I think a lot of people think that working in the "movie business" must be fun and exciting. When in reality, a lot of it is in some dark room somewhere slowly twisting your hair into a wadded ball while your project is slowly dying on screen. Yeah, that's the negative view of it. I figure a lot of jobs, people can drop it, not think about it for the next 12 hours and focus on the real importance of life (which I believe to be family and friends) and come back to it with a slight case of amnesia from the day before. Not so with your personal creative project.
I spent the greater Memorial Day hovered over my computer looking over scanned DPX files of the short project I shot a week ago. What I'm basically looking at are snapshots. The sequence of shots are numbered so that they go in order so the program I use to conform knows how to play back. To simplify, a very elaborate flipbook.

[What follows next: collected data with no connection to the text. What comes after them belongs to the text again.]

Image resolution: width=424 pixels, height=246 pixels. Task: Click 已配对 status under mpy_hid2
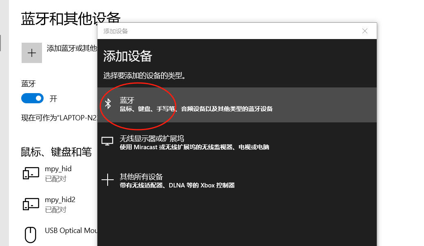point(55,210)
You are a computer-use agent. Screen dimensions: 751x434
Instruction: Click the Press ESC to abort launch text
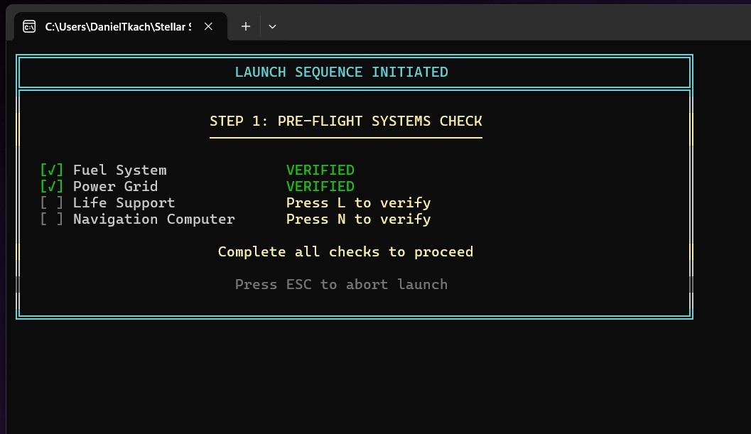click(341, 284)
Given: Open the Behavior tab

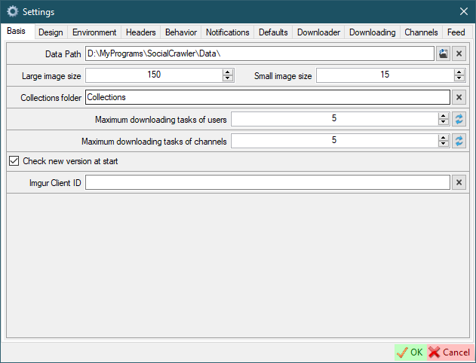Looking at the screenshot, I should [181, 32].
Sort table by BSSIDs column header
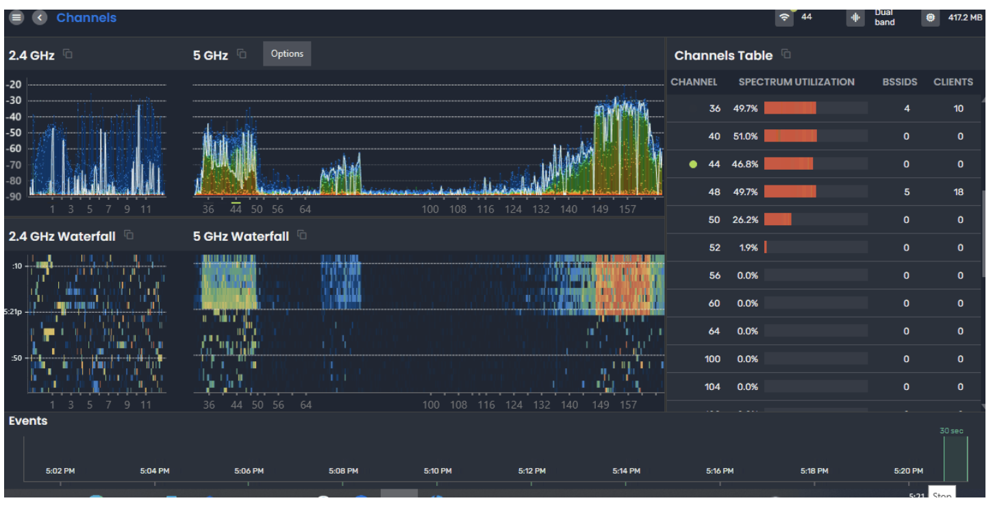This screenshot has width=993, height=505. point(901,82)
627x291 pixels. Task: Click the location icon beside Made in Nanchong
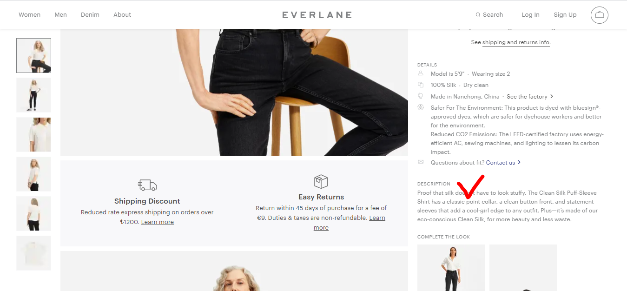[x=421, y=96]
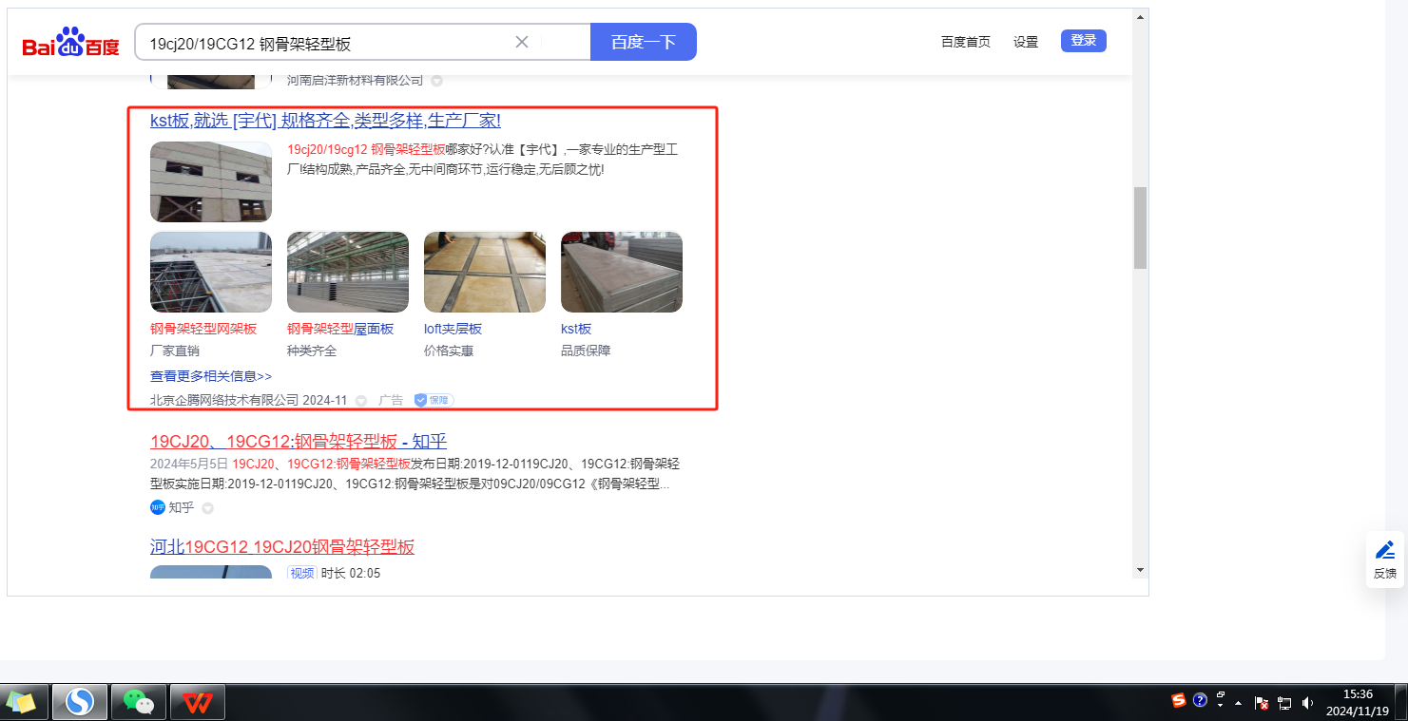Click the 登录 login button
Screen dimensions: 1408x721
tap(1083, 41)
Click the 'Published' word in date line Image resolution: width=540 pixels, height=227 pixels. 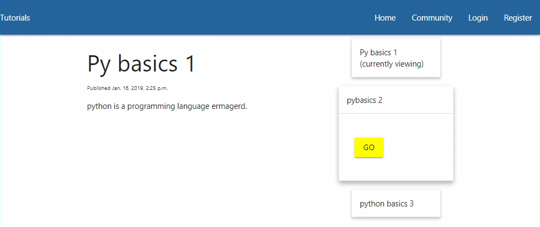coord(99,88)
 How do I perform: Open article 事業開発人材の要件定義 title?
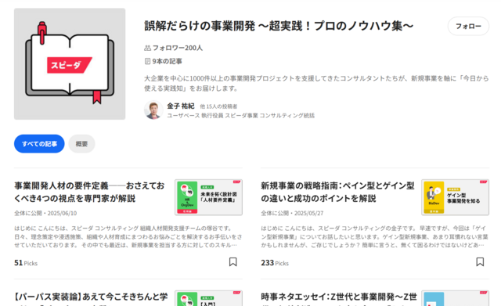click(89, 192)
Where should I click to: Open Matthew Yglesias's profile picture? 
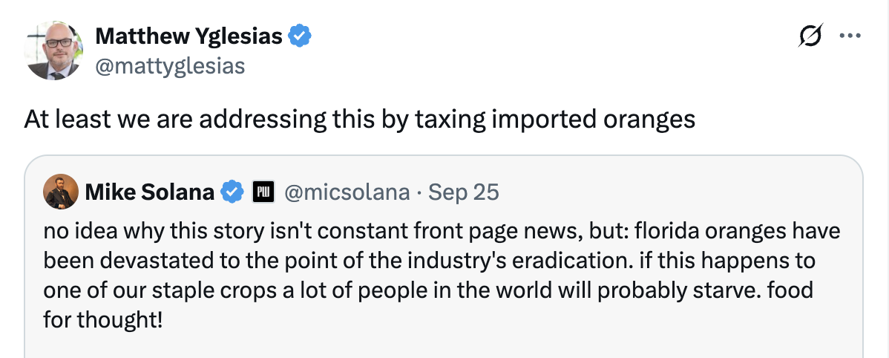[x=53, y=51]
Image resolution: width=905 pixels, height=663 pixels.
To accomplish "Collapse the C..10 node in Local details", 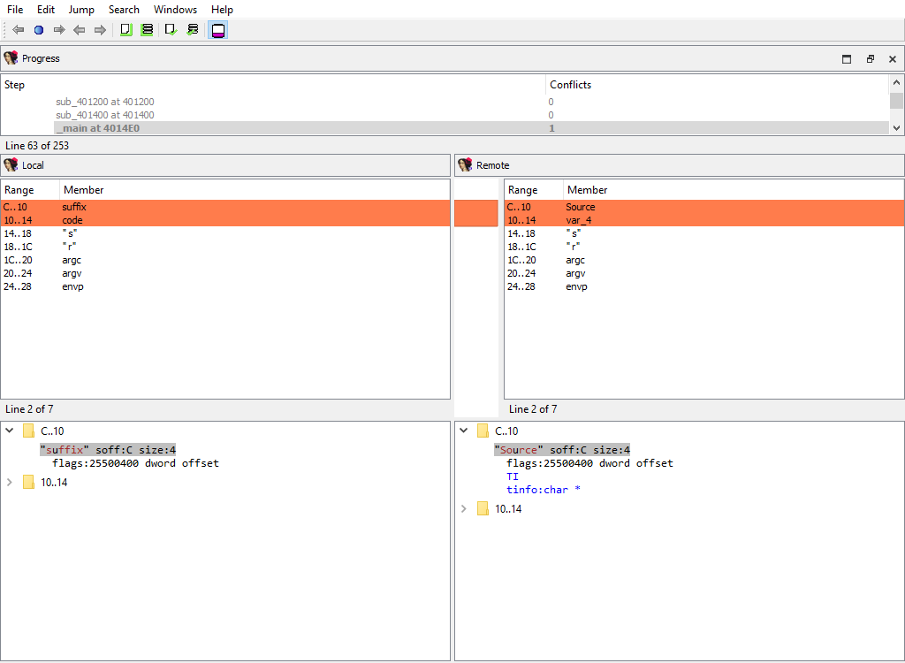I will 10,431.
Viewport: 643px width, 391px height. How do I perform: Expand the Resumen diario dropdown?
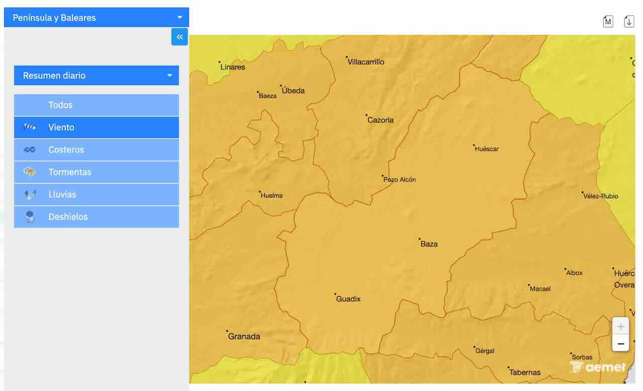click(x=96, y=76)
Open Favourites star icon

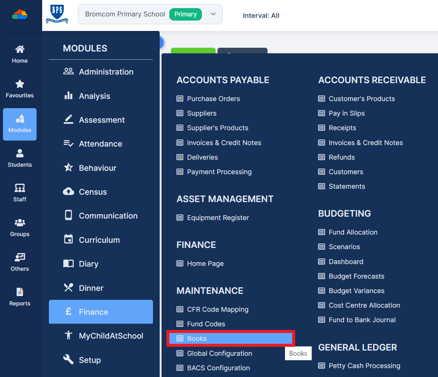tap(19, 84)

I shot some 16mm film on a Bolex. It's a dirty format when scanned, so I throw these cells into Adobe Photoshop and "dust bust" the shots. 4,242 frames to be exact. A few of you who may be savvy may be asking "why don't you just clean the shots you use instead of all of it?" That would've saved me hours of work. And that would be true. Except...for some reason, the program I use to playback so I can compress the file wasn't reading the cells correctly, so I had to re-save each file...then it would populate properly into the timeline. I HAVE NO IDEA WHAT I JUST WROTE, but I know this process worked. Yeah, I stumbled around like Bambi when he was born. Anyway, I figured, since I have to look at all 4,000+ shots, why not clean up the shots. Fast forward 3 days later =).

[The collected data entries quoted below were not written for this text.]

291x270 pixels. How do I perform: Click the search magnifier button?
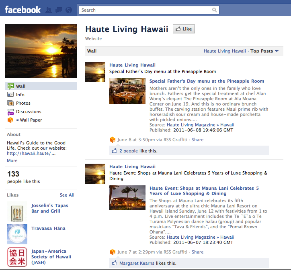pos(215,10)
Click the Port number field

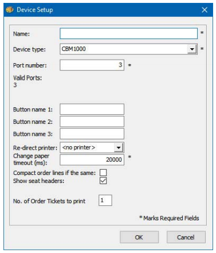click(x=92, y=65)
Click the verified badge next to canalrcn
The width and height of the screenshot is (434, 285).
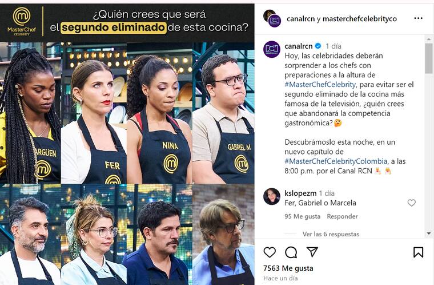pyautogui.click(x=318, y=46)
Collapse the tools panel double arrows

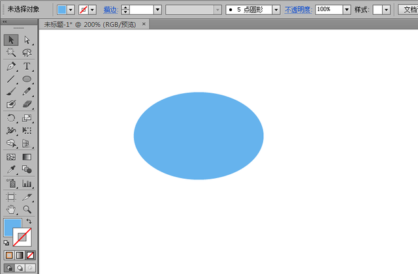coord(5,22)
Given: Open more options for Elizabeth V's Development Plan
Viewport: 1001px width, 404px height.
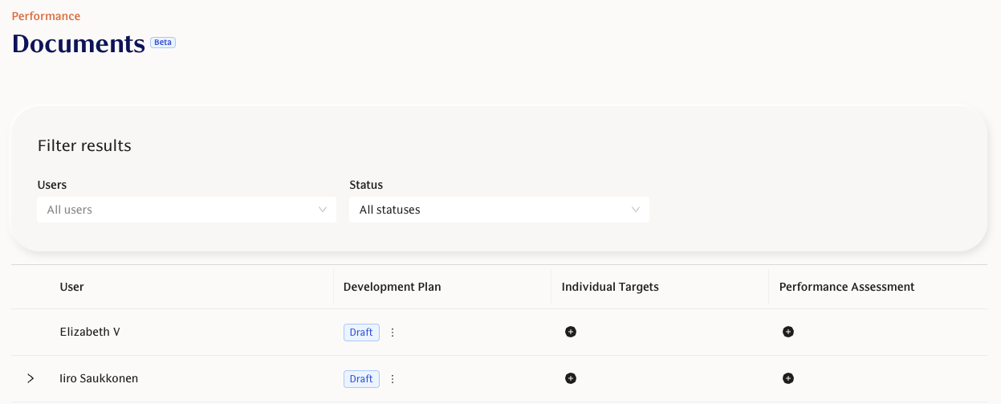Looking at the screenshot, I should [393, 333].
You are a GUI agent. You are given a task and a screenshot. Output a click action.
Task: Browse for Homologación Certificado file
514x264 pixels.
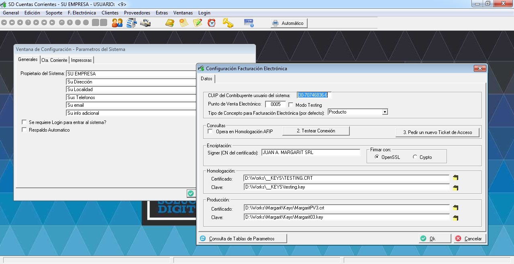click(455, 178)
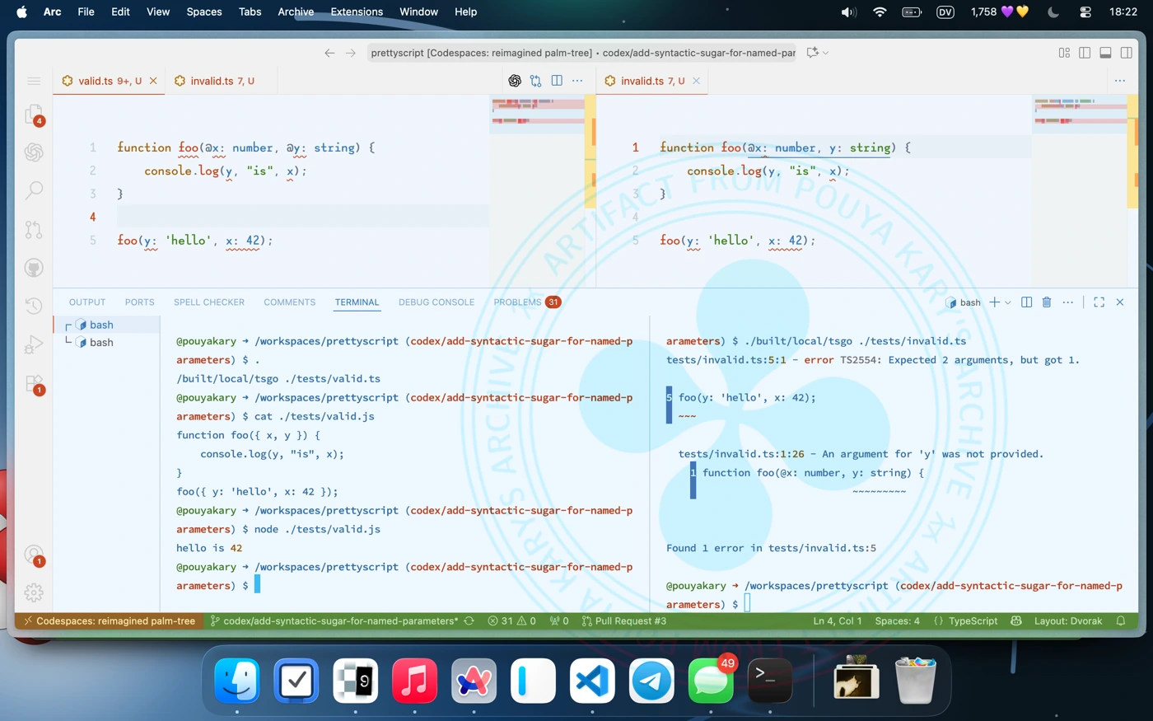Image resolution: width=1153 pixels, height=721 pixels.
Task: Open the Search view magnifier icon
Action: [34, 190]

The thing about being coup'd up in this working environment is that you are really in your own mind. I stopped to go to the gym. Buy groceries. Eat a menial amount of food. Drink. But the whole time, you focus on other things. For me, I hadn't chosen music yet. It's a more daunting task then I knew what to do with. My collection of tunes is outdated, and quite frankly...lame. I searched the internet for any inspiration. Finally drawing on inspiration from ethereal soundtrack music I remember as a kid. Vangelis. Futuristic and operatic. A weird combination. It wasn't so much Vangelis music that I used, but it pushed me towards other music and eventually I came across the perfect tune that I felt would work. Remember in earlier blogs as I was bad-mouthing the internet...well look who came calling now.
Editing, organizing, researching...all very very lonely. For me, I really beat myself up over the stupidest details. A frame here and there. Trying to decide what crop size to use. Are both my 35mm and 16mm framing going to import properly into my editing program. Programs to fix other programs that use other programs to fix. These run through your mind the endless amount of hours you sit and just think if this thing will even work. And...and...the best part...at this juncture...I hadn't even started editing yet.

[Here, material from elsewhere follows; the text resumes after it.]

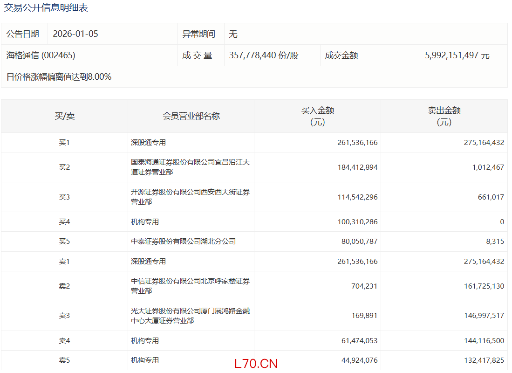The height and width of the screenshot is (373, 512).
Task: Click 机构专用 in the 买4 row
Action: click(x=144, y=222)

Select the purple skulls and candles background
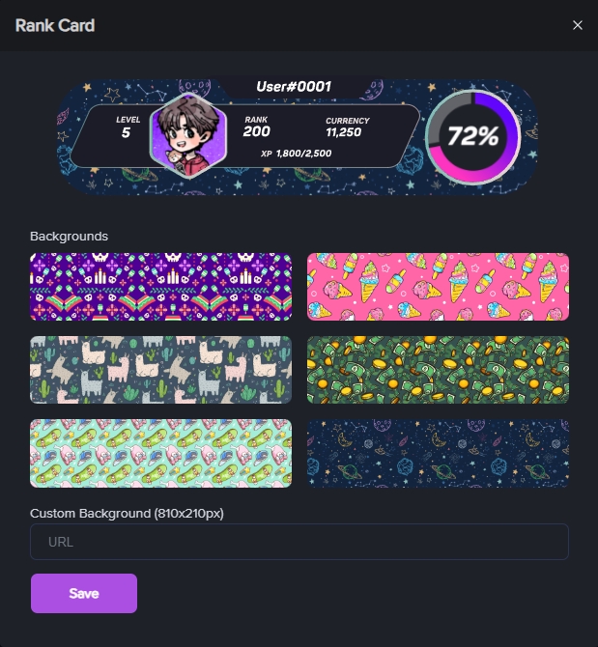point(161,287)
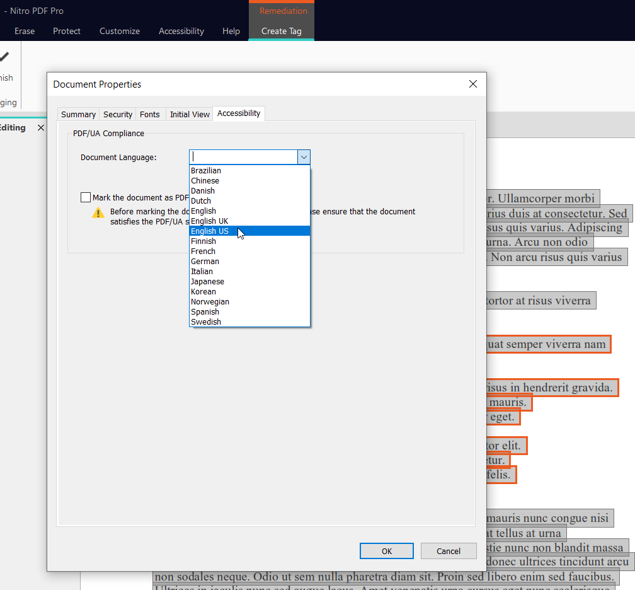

I dunno if you can consider this self-torture. I mean in a way, it's very therapeutic. I have to remember that I'm doing this for myself. I'm not under any contract or deadline to complete it. This was originally a project I took on to get back into making films. Is this what I remembered from film school?
Not quite. It's hard to remember when I lived in that institutionalized setting. I suppose corporate work is very similar. You can blend into the background and never be noticed unless something goes really wrong. In college, a whole community was set-up so you had all the "illusion" of independent living. The reality is that if you don't take it upon yourself to do for yourself, no one is going to schedule your life for you.
I recently spoke to a co-worker about the importance of creative outlooks. Yeah, government cut so much dough on the arts but it really is something that massages our brains. It's not that you have weird-o flaky people doing this work, it's that they're not out there stealing your stereo. More importantly, expressing a feeling you may have. By underfunding this, you risk making the concrete walls seem so much more bland. As our imagination and general well-being. Wow...did I digress there.
Anyway, making short films in college...I had all the time in the world to focus on. When you have a full time job and doing this...it's a genuine grind. But nothing you care about ever comes easy.